__What to produce__
Return every entry exactly. Leave nothing out.

═════ Data for processing ═════

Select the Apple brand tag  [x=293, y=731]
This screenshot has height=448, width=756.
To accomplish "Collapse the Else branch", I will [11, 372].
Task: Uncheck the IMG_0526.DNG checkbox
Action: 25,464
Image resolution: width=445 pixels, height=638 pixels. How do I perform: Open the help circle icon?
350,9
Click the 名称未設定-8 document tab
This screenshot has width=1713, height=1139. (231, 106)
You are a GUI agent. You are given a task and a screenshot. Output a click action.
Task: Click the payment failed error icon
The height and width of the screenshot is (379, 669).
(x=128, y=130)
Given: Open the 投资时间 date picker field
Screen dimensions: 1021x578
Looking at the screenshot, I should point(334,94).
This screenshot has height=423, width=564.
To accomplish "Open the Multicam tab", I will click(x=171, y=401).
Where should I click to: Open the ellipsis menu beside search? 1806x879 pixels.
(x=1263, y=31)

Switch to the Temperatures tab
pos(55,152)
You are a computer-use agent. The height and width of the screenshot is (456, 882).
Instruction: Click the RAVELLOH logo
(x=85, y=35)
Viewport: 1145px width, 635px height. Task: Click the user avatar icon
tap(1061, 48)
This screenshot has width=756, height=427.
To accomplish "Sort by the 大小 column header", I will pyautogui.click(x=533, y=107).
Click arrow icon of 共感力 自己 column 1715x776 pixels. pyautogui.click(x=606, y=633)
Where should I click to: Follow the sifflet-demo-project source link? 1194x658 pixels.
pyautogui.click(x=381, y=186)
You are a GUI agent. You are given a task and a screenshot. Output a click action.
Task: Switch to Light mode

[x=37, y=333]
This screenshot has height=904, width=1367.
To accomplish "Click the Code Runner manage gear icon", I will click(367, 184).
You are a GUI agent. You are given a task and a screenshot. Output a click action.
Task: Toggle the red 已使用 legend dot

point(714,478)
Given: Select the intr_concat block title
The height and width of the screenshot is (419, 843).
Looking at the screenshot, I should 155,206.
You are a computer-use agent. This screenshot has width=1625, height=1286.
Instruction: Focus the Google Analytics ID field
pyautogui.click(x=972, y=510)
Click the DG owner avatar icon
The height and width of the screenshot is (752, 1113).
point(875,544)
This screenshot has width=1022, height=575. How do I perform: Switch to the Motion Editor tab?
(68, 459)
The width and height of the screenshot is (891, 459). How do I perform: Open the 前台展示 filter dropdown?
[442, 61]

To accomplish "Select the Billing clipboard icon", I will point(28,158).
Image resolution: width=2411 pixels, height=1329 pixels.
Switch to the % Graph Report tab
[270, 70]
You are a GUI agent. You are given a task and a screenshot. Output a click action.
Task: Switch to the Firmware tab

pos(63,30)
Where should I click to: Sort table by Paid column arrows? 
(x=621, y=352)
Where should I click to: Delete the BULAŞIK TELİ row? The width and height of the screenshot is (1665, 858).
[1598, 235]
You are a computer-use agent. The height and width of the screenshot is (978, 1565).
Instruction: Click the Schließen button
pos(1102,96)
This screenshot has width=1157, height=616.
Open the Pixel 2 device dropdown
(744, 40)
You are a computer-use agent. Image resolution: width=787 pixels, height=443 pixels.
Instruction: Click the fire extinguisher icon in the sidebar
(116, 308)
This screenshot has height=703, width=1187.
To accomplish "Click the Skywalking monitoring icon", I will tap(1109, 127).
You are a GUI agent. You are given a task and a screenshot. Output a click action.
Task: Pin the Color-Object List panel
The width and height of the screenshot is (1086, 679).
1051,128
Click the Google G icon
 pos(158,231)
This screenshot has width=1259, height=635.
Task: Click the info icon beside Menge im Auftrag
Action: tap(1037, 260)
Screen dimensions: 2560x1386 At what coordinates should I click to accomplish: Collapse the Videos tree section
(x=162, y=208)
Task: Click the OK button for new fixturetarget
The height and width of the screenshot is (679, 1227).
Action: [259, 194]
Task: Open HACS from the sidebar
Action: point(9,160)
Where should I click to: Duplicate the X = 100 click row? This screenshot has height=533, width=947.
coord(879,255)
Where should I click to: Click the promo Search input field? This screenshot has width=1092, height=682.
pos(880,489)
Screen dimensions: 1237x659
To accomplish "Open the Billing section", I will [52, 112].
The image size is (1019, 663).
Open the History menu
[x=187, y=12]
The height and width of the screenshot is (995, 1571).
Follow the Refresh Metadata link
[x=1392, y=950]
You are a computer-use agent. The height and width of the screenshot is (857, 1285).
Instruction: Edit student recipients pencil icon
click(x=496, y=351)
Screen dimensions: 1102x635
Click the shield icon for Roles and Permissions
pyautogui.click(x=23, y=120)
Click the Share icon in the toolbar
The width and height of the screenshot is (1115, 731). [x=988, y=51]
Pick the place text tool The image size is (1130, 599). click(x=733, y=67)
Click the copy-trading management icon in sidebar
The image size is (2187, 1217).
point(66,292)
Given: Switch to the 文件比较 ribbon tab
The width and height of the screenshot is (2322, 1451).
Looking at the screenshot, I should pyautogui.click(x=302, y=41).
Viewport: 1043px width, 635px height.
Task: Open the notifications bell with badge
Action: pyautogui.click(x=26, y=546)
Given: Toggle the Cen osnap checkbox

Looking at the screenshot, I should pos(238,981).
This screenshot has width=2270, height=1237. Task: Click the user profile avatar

═════

__The answer__
Select the Apple brand tag  [x=293, y=731]
This screenshot has height=448, width=756.
To accomplish "Collapse the Else branch", I will [11, 372].
Task: Uncheck the IMG_0526.DNG checkbox
Action: 25,464
Image resolution: width=445 pixels, height=638 pixels. How do I perform: Open the help circle icon?
350,9
Click the 名称未設定-8 document tab
This screenshot has width=1713, height=1139. (231, 106)
You are a GUI agent. You are given a task and a screenshot. Output a click action.
Task: Click the payment failed error icon
The height and width of the screenshot is (379, 669).
(x=128, y=130)
Given: Open the 投资时间 date picker field
Screen dimensions: 1021x578
Looking at the screenshot, I should point(334,94).
This screenshot has height=423, width=564.
To accomplish "Open the Multicam tab", I will click(x=171, y=401).
Where should I click to: Open the ellipsis menu beside search? 1806x879 pixels.
(x=1263, y=31)

Switch to the Temperatures tab
pos(55,152)
You are a computer-use agent. The height and width of the screenshot is (456, 882).
Instruction: Click the RAVELLOH logo
(x=85, y=35)
Viewport: 1145px width, 635px height. Task: Click the user avatar icon
tap(1061, 48)
This screenshot has width=756, height=427.
To accomplish "Sort by the 大小 column header", I will pyautogui.click(x=533, y=107).
Click arrow icon of 共感力 自己 column 1715x776 pixels. pyautogui.click(x=606, y=633)
Where should I click to: Follow the sifflet-demo-project source link? 1194x658 pixels.
pyautogui.click(x=381, y=186)
You are a GUI agent. You are given a task and a screenshot. Output a click action.
Task: Switch to Light mode

[x=37, y=333]
This screenshot has height=904, width=1367.
To accomplish "Click the Code Runner manage gear icon", I will click(367, 184).
You are a GUI agent. You are given a task and a screenshot. Output a click action.
Task: Toggle the red 已使用 legend dot

point(714,478)
Given: Select the intr_concat block title
The height and width of the screenshot is (419, 843).
Looking at the screenshot, I should 155,206.
You are a computer-use agent. This screenshot has width=1625, height=1286.
Instruction: Focus the Google Analytics ID field
pyautogui.click(x=972, y=510)
Click the DG owner avatar icon
The height and width of the screenshot is (752, 1113).
point(875,544)
This screenshot has width=1022, height=575. How do I perform: Switch to the Motion Editor tab?
(68, 459)
The width and height of the screenshot is (891, 459). How do I perform: Open the 前台展示 filter dropdown?
[442, 61]

To accomplish "Select the Billing clipboard icon", I will point(28,158).
Image resolution: width=2411 pixels, height=1329 pixels.
Switch to the % Graph Report tab
[270, 70]
You are a GUI agent. You are given a task and a screenshot. Output a click action.
Task: Switch to the Firmware tab

pos(63,30)
Where should I click to: Sort table by Paid column arrows? 
(x=621, y=352)
Where should I click to: Delete the BULAŞIK TELİ row? The width and height of the screenshot is (1665, 858).
[1598, 235]
You are a computer-use agent. The height and width of the screenshot is (978, 1565).
Instruction: Click the Schließen button
pos(1102,96)
This screenshot has width=1157, height=616.
Open the Pixel 2 device dropdown
(744, 40)
You are a computer-use agent. Image resolution: width=787 pixels, height=443 pixels.
Instruction: Click the fire extinguisher icon in the sidebar
(116, 308)
This screenshot has height=703, width=1187.
To accomplish "Click the Skywalking monitoring icon", I will tap(1109, 127).
You are a GUI agent. You are given a task and a screenshot. Output a click action.
Task: Pin the Color-Object List panel
The width and height of the screenshot is (1086, 679).
1051,128
Click the Google G icon
 pos(158,231)
This screenshot has width=1259, height=635.
Task: Click the info icon beside Menge im Auftrag
Action: tap(1037, 260)
Screen dimensions: 2560x1386 At what coordinates should I click to accomplish: Collapse the Videos tree section
(x=162, y=208)
Task: Click the OK button for new fixturetarget
The height and width of the screenshot is (679, 1227).
Action: [259, 194]
Task: Open HACS from the sidebar
Action: point(9,160)
Where should I click to: Duplicate the X = 100 click row? This screenshot has height=533, width=947.
coord(879,255)
Where should I click to: Click the promo Search input field? This screenshot has width=1092, height=682.
pos(880,489)
Screen dimensions: 1237x659
To accomplish "Open the Billing section", I will [52, 112].
The image size is (1019, 663).
Open the History menu
[x=187, y=12]
The height and width of the screenshot is (995, 1571).
Follow the Refresh Metadata link
[x=1392, y=950]
You are a computer-use agent. The height and width of the screenshot is (857, 1285).
Instruction: Edit student recipients pencil icon
click(x=496, y=351)
Screen dimensions: 1102x635
Click the shield icon for Roles and Permissions
pyautogui.click(x=23, y=120)
Click the Share icon in the toolbar
The width and height of the screenshot is (1115, 731). [x=988, y=51]
Pick the place text tool The image size is (1130, 599). click(x=733, y=67)
Click the copy-trading management icon in sidebar
The image size is (2187, 1217).
point(66,292)
Given: Switch to the 文件比较 ribbon tab
The width and height of the screenshot is (2322, 1451).
Looking at the screenshot, I should pyautogui.click(x=302, y=41).
Viewport: 1043px width, 635px height.
Task: Open the notifications bell with badge
Action: pyautogui.click(x=26, y=546)
Given: Toggle the Cen osnap checkbox

Looking at the screenshot, I should pos(238,981).
This screenshot has width=2270, height=1237. Task: Click the user profile avatar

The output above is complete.